RDC : Me Jean-Claude Katende met en garde contre un dialogue qui servirait à « blanchir » les responsables des rébellions

Le président de l’association africaine de défense des droits de l’homme (ASADHO), Maître Jean-Claude Katende, appelle à la fermeté dans le cadre du dialogue national envisagé en RDC. Il met en garde contre toute démarche qui, selon lui, pourrait conduire à une forme d’impunité pour les acteurs ayant recouru aux armes contre l’État congolais.

« Le dialogue n’est pas une blanchisserie »

Alors que la perspective d’un dialogue national continue de susciter des réactions au sein de la classe politique et de la société civile, Me Jean-Claude Katende pose ses conditions.

Dans une prise de position rendue publique samedi 22 août 2026, le président de l’Association africaine de défense des droits de l’homme (ASADHO) estime qu’un éventuel dialogue ne devrait pas devenir un mécanisme permettant d’effacer les responsabilités liées aux violences armées.

« Si le dialogue est envisagé comme une blanchisserie des personnes qui ont pris des armes pour prendre le pouvoir, en violation de la Constitution, qui ont tué les Congolais, pillé notre pays, je vous garantis que dans les dix prochaines années, les mêmes personnes feront la même chose », prévient-il.

Pour l’activiste, toute démarche politique destinée à mettre fin à la crise sécuritaire doit donc intégrer la question des responsabilités et des garanties de non-répétition.

Me Katende évoque trois décennies de rébellions

Maître Jean-Claude Katende inscrit la crise actuelle dans une lecture plus large de l’histoire politique et sécuritaire récente de la RDC.

Il établit notamment un parallèle entre plusieurs mouvements armés ayant marqué le pays depuis les années 1990 : l’Alliance des forces démocratiques pour la libération du Congo (AFDL), le Rassemblement congolais pour la démocratie (RCD), le Congrès national pour la défense du peuple (CNDP) et, aujourd’hui, l’Alliance Fleuve Congo (AFC) alliée au M23.

« De 1996 à 2026, dans 30 ans, ils ont participé à plusieurs rébellions soutenues par le Rwanda contre le Congo », soutient-il.

Cette lecture historique rejoint les débats récurrents en RDC sur la répétition des cycles de rébellion et sur la nécessité de mettre en place des mécanismes capables d’empêcher la résurgence des violences.

La justice au cœur des préoccupations

Pour le président de l’ASADHO, l’enjeu du dialogue ne devrait donc pas se limiter à parvenir à un compromis politique.

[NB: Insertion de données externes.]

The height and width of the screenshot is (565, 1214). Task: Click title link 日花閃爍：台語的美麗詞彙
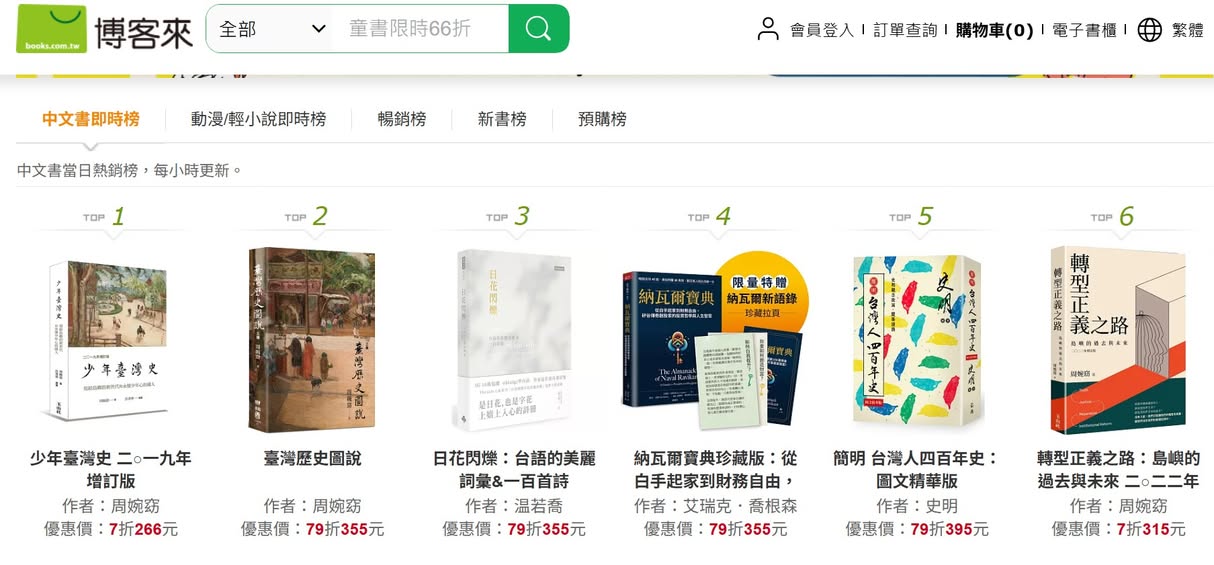click(x=514, y=470)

Il doit également permettre de répondre aux conséquences humaines, économiques et sécuritaires des conflits successifs.

Il estime qu’accorder une place politique à des acteurs armés sans traiter la question de leurs responsabilités pourrait créer un précédent susceptible d’encourager de nouvelles prises d’armes.

« C’est aujourd’hui que nous devons nous déterminer pour mettre fin [à cette] aventure qui a fauché la vie de plusieurs Congolais et ruiné notre pays », affirme-t-il.

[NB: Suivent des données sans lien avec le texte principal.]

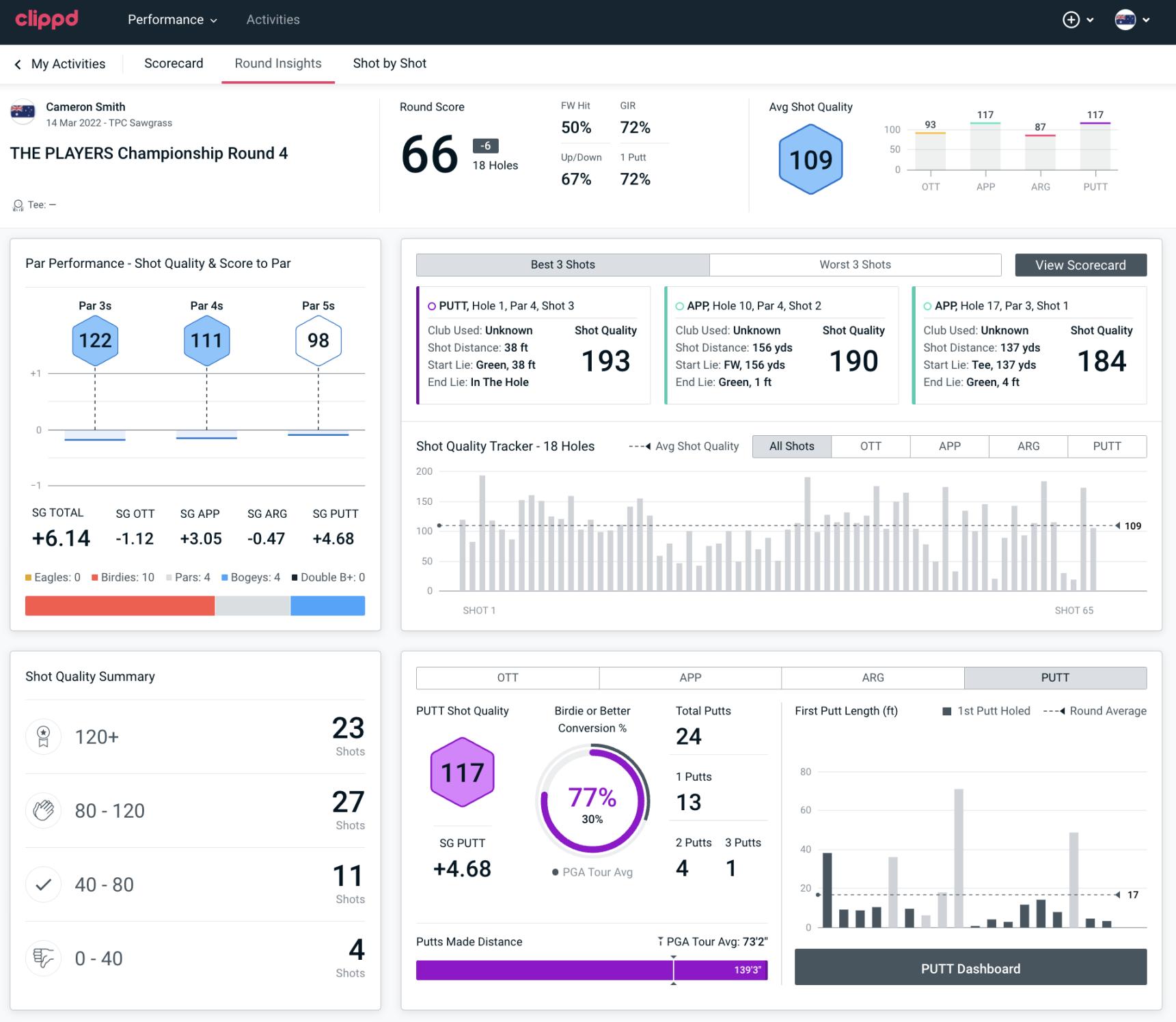Open the plus add menu icon
The width and height of the screenshot is (1176, 1022).
1071,20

Un dialogue toujours au centre du débat

La prise de position de Maître Jean-Claude Katende intervient dans un contexte où la question du dialogue national reste au cœur des discussions politiques en RDC. Le président Félix-Antoine Tshisekedi a annoncé son intention de préciser prochainement les contours de cette initiative, tout en affirmant qu’elle devra se distinguer des précédentes expériences de concertations politiques.

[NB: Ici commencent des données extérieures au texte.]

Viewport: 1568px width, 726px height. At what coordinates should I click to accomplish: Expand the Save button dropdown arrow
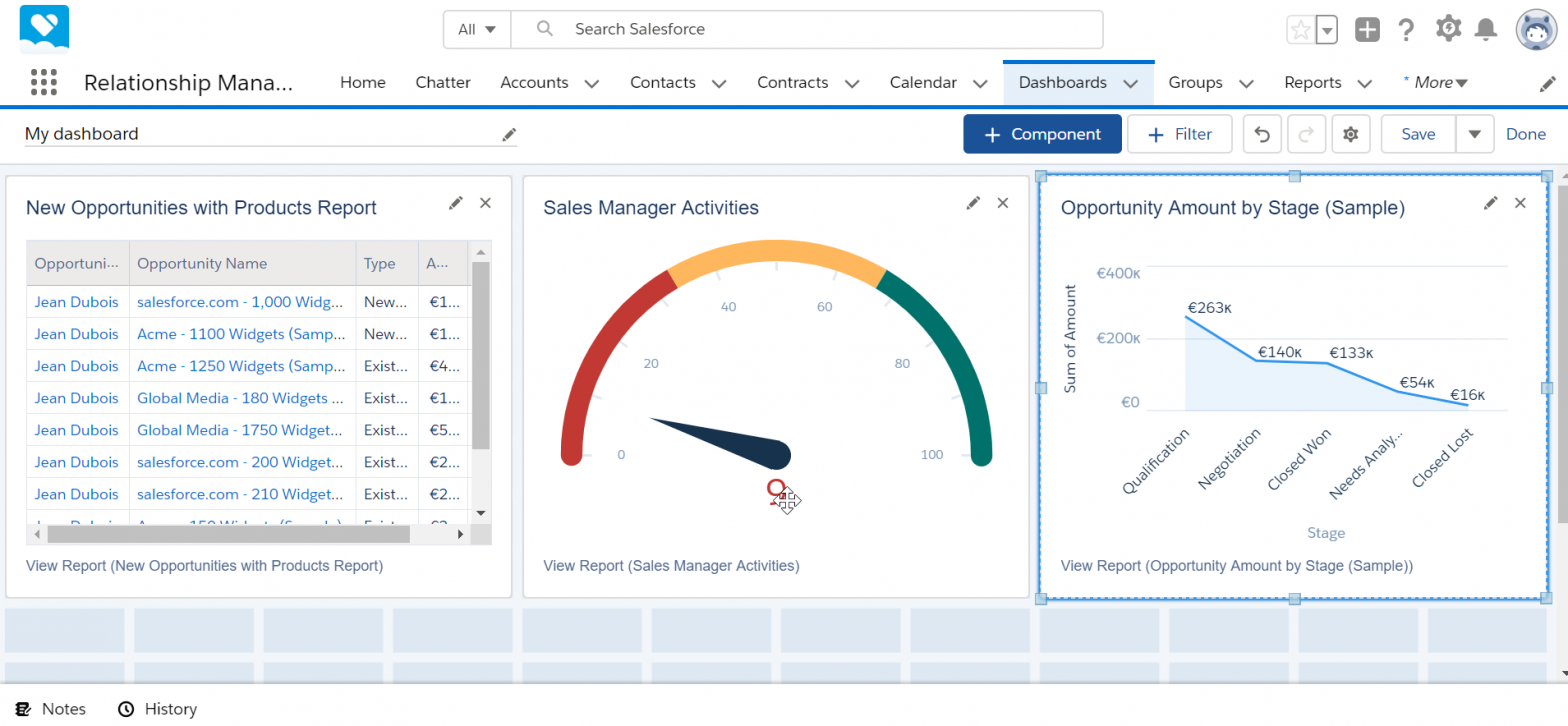click(1474, 134)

La question de l’inclusivité, de la participation des différents acteurs et du traitement réservé aux responsables présumés des violences devrait ainsi compter parmi les principaux sujets de controverse.

Pour la société civile, le défi sera désormais de trouver un équilibre entre la recherche d’une issue politique à la crise et l’exigence de justice. Une équation particulièrement sensible dans un pays marqué par trois décennies de conflits armés et où la crainte d’une répétition des mêmes cycles demeure forte.